Norwegian officials are worried about the potential security risk that detailed photographs of government buildings could pose. Norway’s National Security Authority told the BBC that anyone wishing to get aerial photographs of the country’s capital needs a special permit, and that Apple could get the images it wants from a satellite rather than an airplane.
Security has been of greater concern for Norway in the wake of attacks by Anders Breivik in 2011. Breivik set off a bomb outside a government building in Oslo, causing an explosion that killed eight people before shooting dead 69 people at a youth camp on the island of Utoya. Breivik is currently serving what is likely to be life in prison.
“There has been a major debate in Norway about security since the shootings, including how secure government offices should be,” Henning Carr Ekroll, a security reporter at national newspaper Aftenposten, told the BBC – which is why the government there is hesitant to allow Apple free reign to take detailed photographs for its Maps app.

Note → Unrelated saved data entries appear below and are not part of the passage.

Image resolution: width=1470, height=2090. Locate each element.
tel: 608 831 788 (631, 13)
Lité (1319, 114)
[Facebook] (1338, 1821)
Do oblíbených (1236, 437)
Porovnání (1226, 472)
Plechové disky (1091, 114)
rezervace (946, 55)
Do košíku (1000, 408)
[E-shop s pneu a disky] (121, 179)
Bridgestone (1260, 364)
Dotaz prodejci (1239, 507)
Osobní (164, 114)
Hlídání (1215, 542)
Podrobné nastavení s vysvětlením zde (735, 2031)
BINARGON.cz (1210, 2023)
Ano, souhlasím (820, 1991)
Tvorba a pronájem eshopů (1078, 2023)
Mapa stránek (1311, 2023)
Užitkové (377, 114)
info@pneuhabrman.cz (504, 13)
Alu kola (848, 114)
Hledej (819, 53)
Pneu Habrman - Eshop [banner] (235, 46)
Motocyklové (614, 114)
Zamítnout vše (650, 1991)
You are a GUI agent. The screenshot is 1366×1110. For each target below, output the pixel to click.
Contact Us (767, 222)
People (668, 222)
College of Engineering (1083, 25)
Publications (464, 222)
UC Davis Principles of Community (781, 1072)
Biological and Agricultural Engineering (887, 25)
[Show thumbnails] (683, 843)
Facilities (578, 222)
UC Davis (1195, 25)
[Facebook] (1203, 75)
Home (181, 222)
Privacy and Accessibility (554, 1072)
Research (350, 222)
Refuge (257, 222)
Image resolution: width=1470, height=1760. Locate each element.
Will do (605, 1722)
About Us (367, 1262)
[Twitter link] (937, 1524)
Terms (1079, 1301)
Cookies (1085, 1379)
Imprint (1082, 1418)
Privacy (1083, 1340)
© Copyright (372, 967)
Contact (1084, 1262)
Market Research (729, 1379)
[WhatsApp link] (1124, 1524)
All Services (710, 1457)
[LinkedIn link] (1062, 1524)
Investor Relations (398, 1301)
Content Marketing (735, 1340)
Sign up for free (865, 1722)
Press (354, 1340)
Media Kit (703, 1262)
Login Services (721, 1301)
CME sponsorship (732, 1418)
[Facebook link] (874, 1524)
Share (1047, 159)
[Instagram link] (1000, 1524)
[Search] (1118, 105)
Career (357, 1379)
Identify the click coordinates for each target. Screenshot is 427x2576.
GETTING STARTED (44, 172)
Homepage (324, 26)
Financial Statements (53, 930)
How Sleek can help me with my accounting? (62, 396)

A spokeswoman from the National Security Authority confirmed to the BBC that the Norwegian government would not allow Apple to take aerial photos of Oslo, but did say that the company has other options to get the images it needs. ”We have suggested alternative ways to get the images [Apple] wants, as we generally do to be flexible,” she said. ”One way would be to contact a Norwegian supplier who already has a license. Another way would be to just buy the needed mapping from the Norwegian Mapping Authority.”
Apple blog 9to5mac suggested that Apple could reach a compromise with the Norwegian government by agreeing not to photograph certain buildings and by getting approval from the government for any photos taken. Certain buildings in the U.S., including the Department of Defense and the Central Intelligence Agency headquarters, have also been blocked from Apple’s 3D maps.
The iPhone maker has been working to improve Apple Maps, which has lagged behind Google (NASDAQ:GOOG) Maps in quality, by using 3D photography and incorporating the app into its iOS operating system. Apple will need more detailed 3D photographs in order to continue improving Apple Maps, and a compromise with the Norwegian government would allow the company to continue its photographing.